Natural Gas Jumps 44% in 2024: Will It Climb Further in 2025?

In This Article:

Natural gas prices were on a rollercoaster ride in 2024, ending with a dramatic 44% annual increase — their best performance since 2021. While natural gas prices have surged due to cold weather and rising liquefied natural gas (“LNG”) demand, the market remains volatile. Geopolitical tensions, shifting weather patterns, and supply-demand imbalances will define 2025. However, for investors, resilient players like Coterra Energy CTRA, Cheniere Energy LNG and Range Resources RRC offer a hedge against this volatility while capturing the potential upside of a recovering market.

Natural Gas in 2024: A Turbulent Ride

Natural gas’ 2024 spike was largely driven by an exceptionally cold December in the United States and Europe, which pushed up demand for heating. Front-month natural gas futures hit a 52-week high of $4.20/MMBtu by late December, marking a nearly 50% gain for the year. Meanwhile, production grew steadily, averaging 103.3 billion cubic feet per day (Bcf/d) in December, though slightly below the record 105.3 Bcf/d set in 2023.

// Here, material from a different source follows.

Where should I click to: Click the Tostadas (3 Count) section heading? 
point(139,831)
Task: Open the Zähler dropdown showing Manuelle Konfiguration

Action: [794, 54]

Geopolitical tensions added to the drama. Europe’s reliance on U.S. liquefied natural gas (‘LNG’) deepened as the Ukraine-Russia gas transit agreement expired. With European inventories depleting faster than average, reliance on U.S. exports solidified America’s position as the world’s largest LNG exporter. Two new LNG facilities — Venture Global’s Plaquemines plant and Cheniere Energy’s Corpus Christi Stage 3 — further expanded export capacity.

2025 Outlook: Supply and Demand Dynamics

The natural gas market is set to remain volatile in 2025, balancing production growth with unpredictable demand and geopolitical risks. The Energy Information Administration (“EIA”) forecasts U.S. production to rise modestly to 105 Bcf/d, driven by LNG export demand, which is expected to climb to 17.8 Bcf/d from 15.2 Bcf/d in 2024.

Weather remains the wild card. Current forecasts of a colder January have pushed up short-term prices, but a shift in temperature trends could quickly reverse this trajectory. The U.S. winter season and Europe’s efforts to replenish depleted storage will likely dominate early 2025 pricing trends.

China and Europe also play critical roles. China's demand for natural gas is expected to grow as the country increases LNG imports. In Europe, however, storage concerns and a potential resumption of Russian gas supplies could temper bullish sentiments.

The LNG Factor

LNG continues to reshape the natural gas market. U.S. export capabilities have expanded significantly, with the commissioning of new facilities like Plaquemines and Corpus Christi. By late 2025, additional capacity from the Golden Pass LNG terminal, a joint venture between QatarEnergy and ExxonMobil, could further bolster exports.

This LNG growth benefits producers and infrastructure players alike. Companies like Cheniere Energy capitalize directly on rising export volumes, while upstream firms like Coterra Energy and Range Resources gain from robust domestic demand for feedstock. LNG exports now serve as a vital pressure valve, absorbing excess supply and stabilizing domestic prices.